A phalanx of Beijing police officers confined the prominent artist and activist Ai Weiwei to his north Beijing home on Friday, apparently at the behest of unnamed but powerful political figures in Shanghai who feared that he was about to embarrass them.
They were correct. In telephone interviews this week, Mr. Ai detailed a bizarre and mysterious chain of events in which Shanghai officials first implored him to burnish the city’s cultural credentials by building a million-dollar art studio, then ordered the finished building demolished at the command of anonymous higher-ups.
Mr. Ai had planned to fly to Shanghai on Friday to prepare a Sunday goodbye party at the studio, to be attended by eight rock bands and up to a thousand supporters from around China. But on Thursday night, he said, Beijing police officers came to his home and asked him not to make the trip.
On Friday, after he said he was going anyway, the officers placed him under house arrest — reluctantly, Mr. Ai insisted.
“They’re sorry, very sorry,” he said by telephone from his home. “They say they understand me and really agree, but this is really beyond what they can do.”
Mr. Ai said the officers told him that “Shanghai is very nervous” about the party. Like Mr. Ai, however, they did not know precisely who in Shanghai was nervous, or how they managed to arrange his confinement in a city 650 miles away.

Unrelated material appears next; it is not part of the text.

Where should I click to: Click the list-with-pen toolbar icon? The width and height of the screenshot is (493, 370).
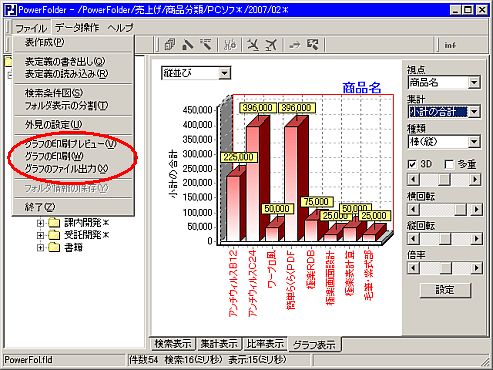tap(207, 45)
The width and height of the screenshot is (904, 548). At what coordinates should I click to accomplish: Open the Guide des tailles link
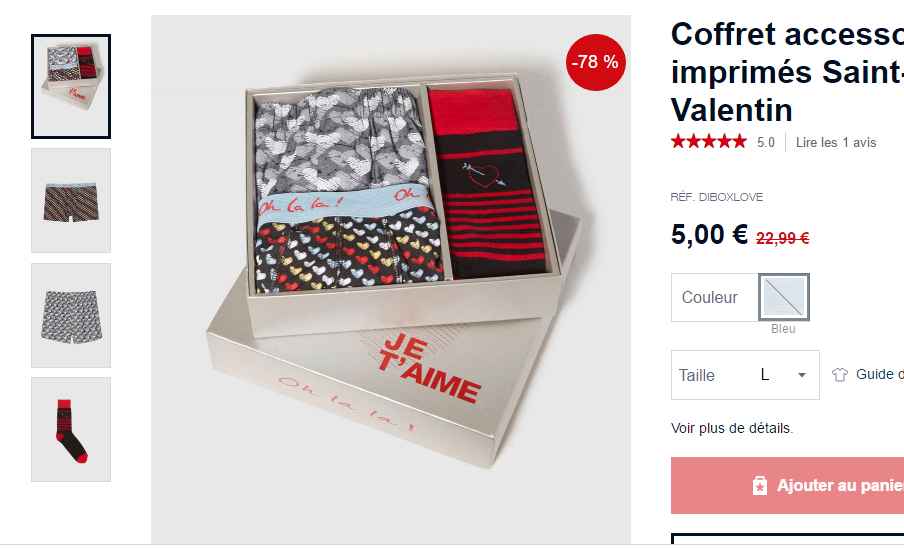(x=879, y=375)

Indeed, Mr. Ai said he doesn’t even know why the unnamed Shanghai officials have ordered his studio demolished, although, he said, he has his theories.
This is not the first run-in with the authorities for Mr. Ai, an artistic polymath who seems to be alternately tolerated and hectored by higher-ups. An internationally known sculptor, filmmaker, architect and performance artist, he helped design Beijing’s iconic Bird’s Nest stadium for the 2008 Olympics, then renounced his role after concluding that Chinese leaders had politicized the games.
He was allowed to fly to Munich last year to stage a major exhibit that excoriated the government’s handling of children’s deaths in the 2008 Sichuan earthquake. Yet months before, he was so severely beaten by police in Chengdu, where he had gone to testify in the trial of a fellow activist, that he needed surgery to drain blood from his brain.